Appelgate has executive responsibility for the management of the SIO fleet of research vessels and the scientific capabilities aboard them. This includes administrative and support activities at the Scripps Nimitz Marine Facility, expedition scheduling and planning and oceanographic technical services. He also manages the UC Ship Funds Program and supervises the Scripps programs in Scientific Diving, Scientific Boating and the Marine Science Development Center. Appelgate is the Scripps representative and chair-elect to the University-National Oceanographic Laboratory System (UNOLS). He holds a PhD in marine geology and geophysics from the University of Hawaii, with 39 years of experience as a seagoing scientist, and has participated in 105 expeditions aboard oceanographic and marine geophysical research surveys as principal investigator, chief scientist, co-chief scientist, survey chief, expedition leader, geophysicist and marine technician, aboard thirty-seven different research and survey vessels.

Presentation

Development of a zero-emission hydrogen hybrid oceangoing research vessel at Scripps Institution of Oceanography – UC San Diego

The hybrid-hydrogen design of this new vessel represents an innovation in the maritime industry.
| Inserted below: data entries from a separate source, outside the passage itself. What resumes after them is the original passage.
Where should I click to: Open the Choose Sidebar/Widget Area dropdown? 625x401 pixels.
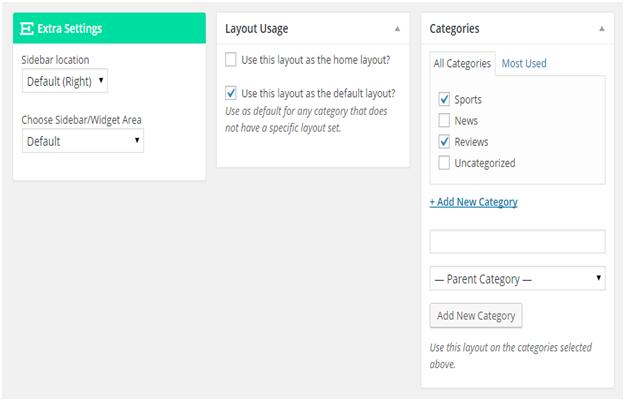(83, 141)
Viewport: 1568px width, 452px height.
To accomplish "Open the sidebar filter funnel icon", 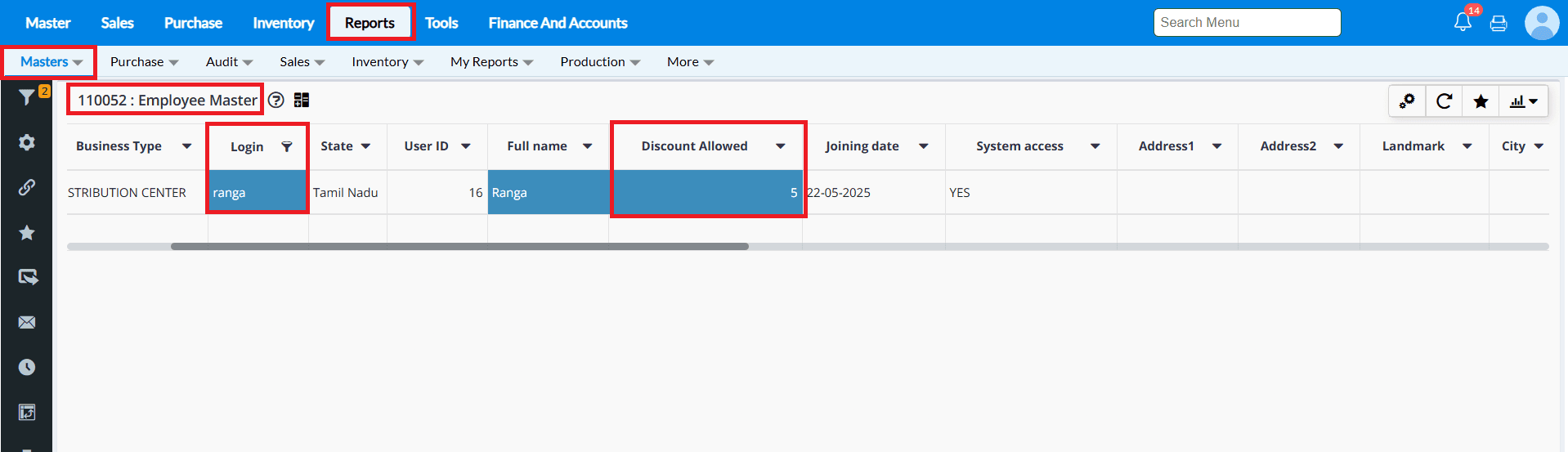I will coord(26,97).
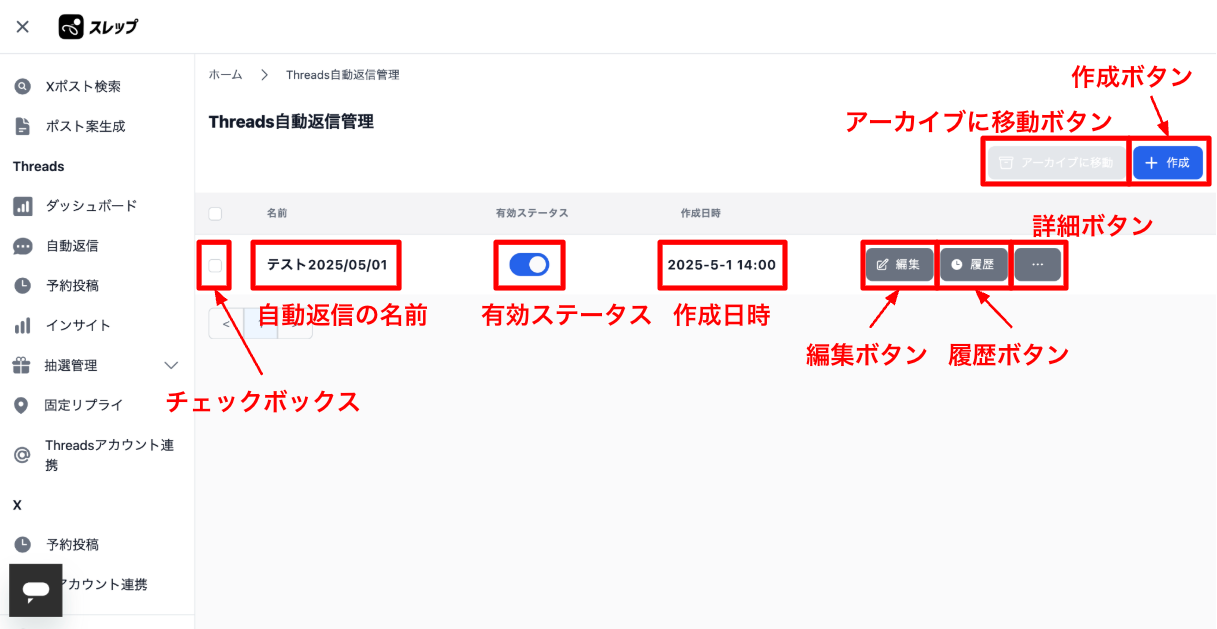The width and height of the screenshot is (1217, 629).
Task: Click the 自動返信 speech bubble icon
Action: click(22, 246)
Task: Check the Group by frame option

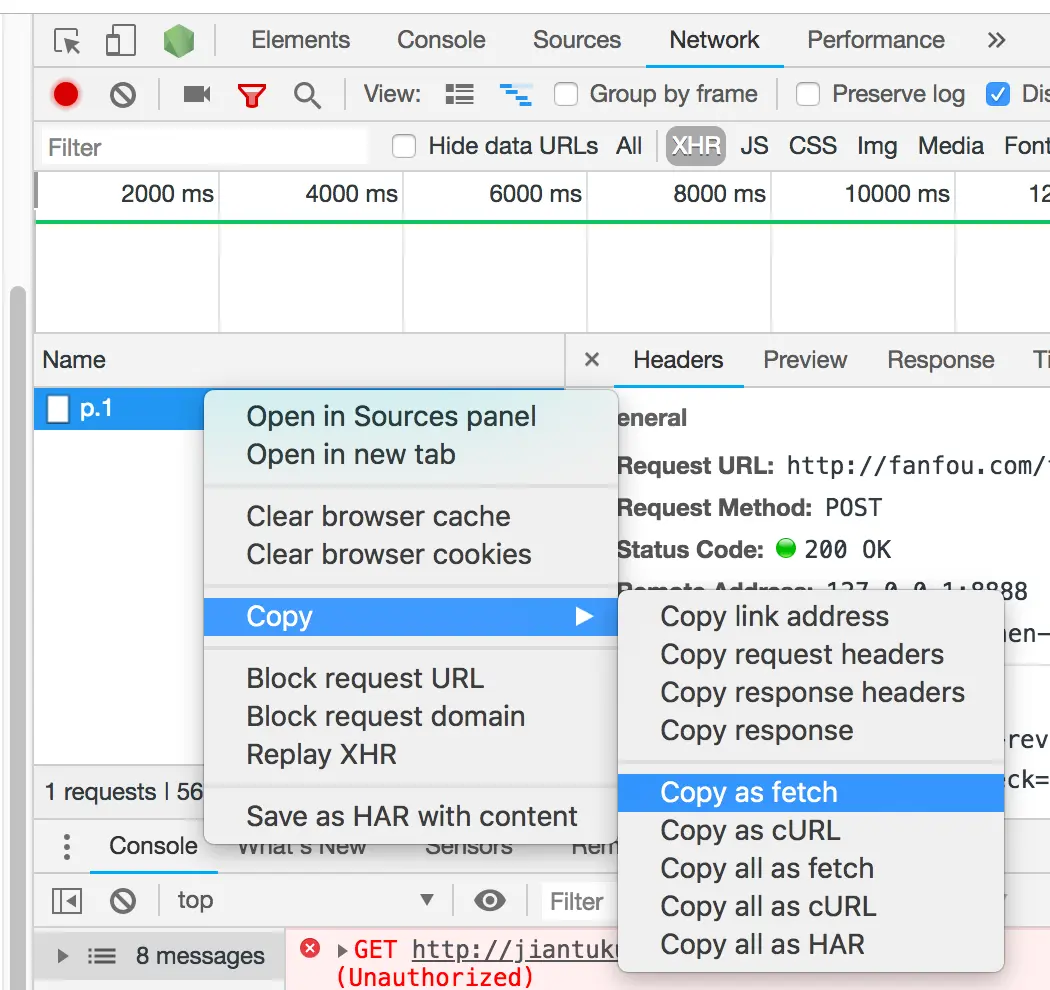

Currently, conventional diesel engines on ships emit greenhouse gases and criteria pollutants. Development of this and subsequent zero-emission vessels is essential to the University of California’s Carbon Neutrality Initiative. This new vessel will feature an innovative hybrid propulsion system that integrates hydrogen fuel cells alongside a conventional diesel-electric power plant, enabling zero-emission operations. The design is scaled so the ship will be able to operate 75% of its missions entirely using liquid hydrogen fuel. For longer missions, extra power will be provided by clean-running modern diesel generators, with a plan to replace those with methanol when technically feasible, to eliminate fossil fuels from the vessel entirely. The vessel represents a major step in advancing California's pledge to reduce global climate risk while transitioning to a carbon-neutral economy.